I am studying operators on the space of entire functions and I don't know if the following is true.
Let $H$ the space of entire functions $f:\mathbb{C}\to \mathbb{C}$ and $\left\|f\right\|_{R}:=\sup_{|z|\leq R}|f(z)|$ with $R>0$. Then if $f\in H$, $\left\|\partial_{z} f\right\|_{R}\leq C \left\|f\right\|_{S}$, some $S>0$?
I just see that writing $f$ by power series, $f=\sum_{n=0}^{\infty} a_n z^n$ then $\left\|\partial_{z} f\right\|_{R}=\sup_{|z|\leq R} | \sum_{n=1}^{\infty}a_n\cdot n z^{n-1}|$ but I don't know how I could continue to bound
Actualization.
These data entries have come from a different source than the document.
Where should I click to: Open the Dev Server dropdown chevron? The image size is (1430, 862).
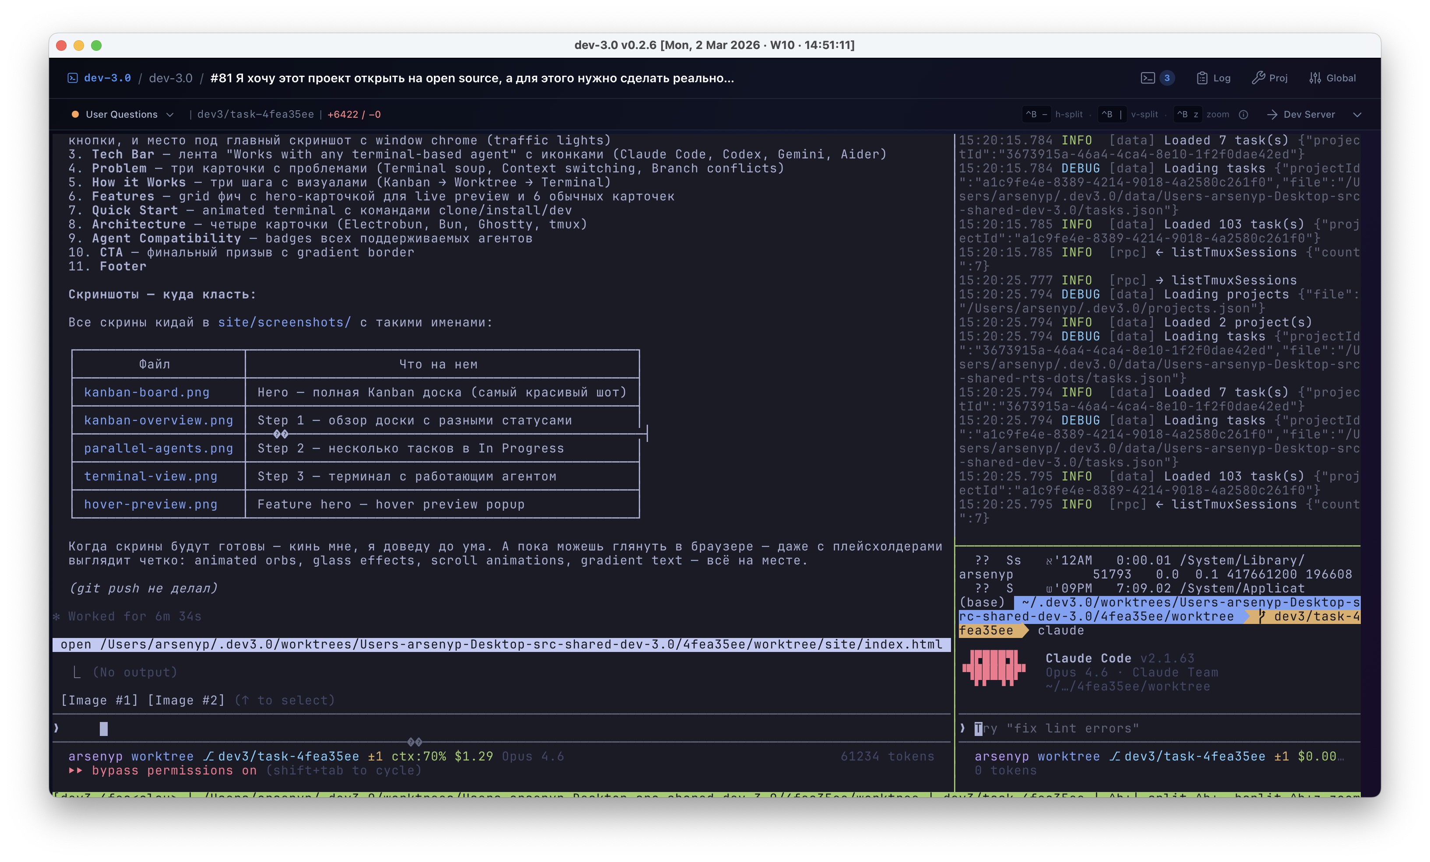point(1357,114)
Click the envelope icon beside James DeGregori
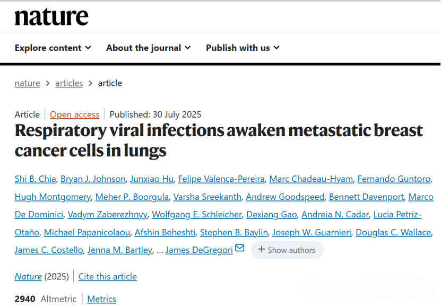This screenshot has height=308, width=441. tap(240, 248)
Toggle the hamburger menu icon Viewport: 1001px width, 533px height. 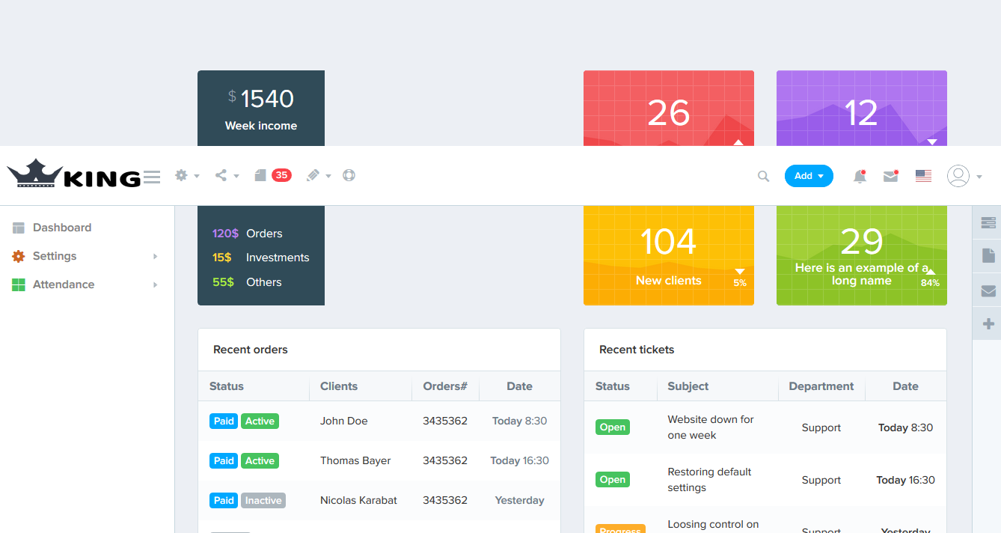pyautogui.click(x=152, y=177)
I have this: $$\left\|f'\right\|_{R}=\sup_{|z|\leq R} |f'(z)|=|f'(a)|$$ some $|a|\leq R$
Now, by Cauchy's estimate, $$|f'(a)|\leq \frac{M}{S-R}$$ with $|f(z)|\leq M:=\sup_{|z-a|\leq S-R}|f(z)|$ for all $|z-a|\leq S-R,\, S>R$.
Then, $$\left\|f'\right\|_{R}\leq \frac{1}{S-R}sup_{|z-a|\leq S-R}|f(z)|$$
Is it possible to bound $\sup_{|z-a|\leq S-R}|f(z)|\leq \sup_{|z|\leq S} |f(z)|$ noting that $|z|\leq |z-a|+|a|\leq (S-R)+R=S$?